= 2012 Libyan local elections =

Local elections were held in Zuwarah in 2011 and in several other municipalities in Libya during 2012.

==Zuwarah==
Zuwarah residents elected their local council in 2011, following the 2011 Libyan Civil War.

==Benghazi==
Municipal elections were held in Benghazi on 19 May 2012. More than 200,000 people registered to vote in Benghazi, and 414 candidates stood for election for the 41 free seats in the 44-member City Council. These are the first elections of their kind in Benghazi since the 1960s. Given the large number of candidates, there has been not very much time for them to campaign and present their views to the people of the 11 Districts of Benghazi.

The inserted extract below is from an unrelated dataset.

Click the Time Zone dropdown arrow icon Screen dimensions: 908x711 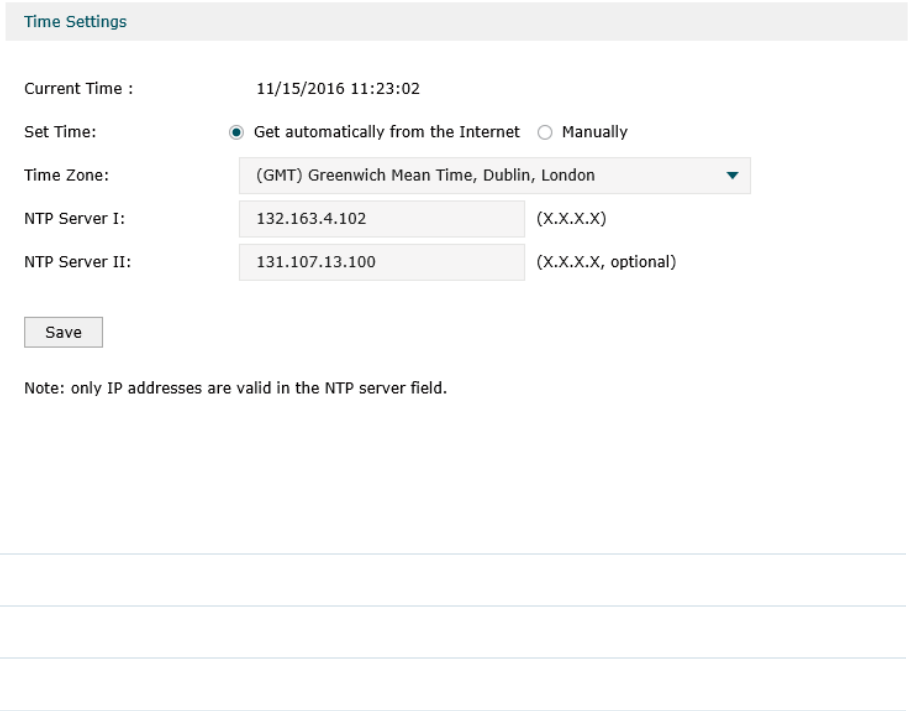coord(732,175)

According to the head of Benghazi's electoral commission, Suleiman Zubi, a total of 138,312 people voted in the election, with turnout between 64% and 69%. Despite 22 female candidates standing for election, only one female, Najat Rashid Mansur Al-Kikhia, was elected to the council. Al-Kikhia did however receive the most votes of any individual candidate.

==Misrata==
Municipal elections were held in Misrata on 20 February 2012. The elections to the 28-member City Council were one of the first held after the fall of the Gaddafi regime. Only one member of the existing council stood for re-election.

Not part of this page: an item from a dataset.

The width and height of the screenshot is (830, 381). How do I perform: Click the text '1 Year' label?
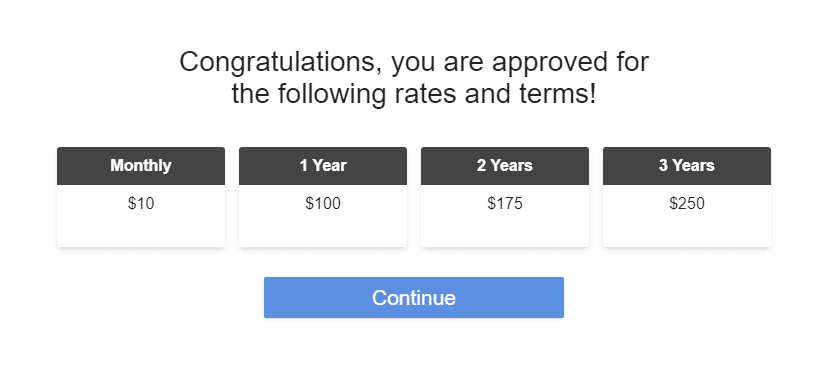click(323, 166)
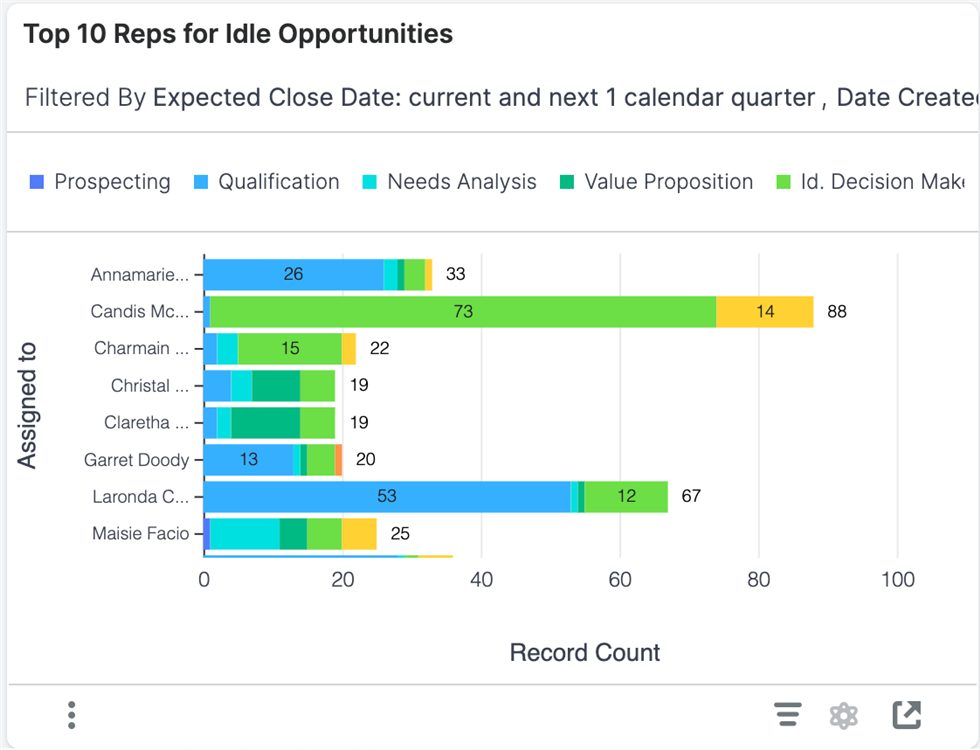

Of the 156,000 eligible voters, 101,486 people were registered to vote, with a turnout of 57% being given by officials. All of the elected councilors were independents, with Yousef Ben Yousef being elected as the new mayor of Misrata, and 5 other councilors joining the council's executive.

==Sabratha==
Municipal elections were held in Sabratha on 7 October 2012. Deya-Uddin Al-Gharabli was elected as the Council Chairman. There was not a high turnout for the election.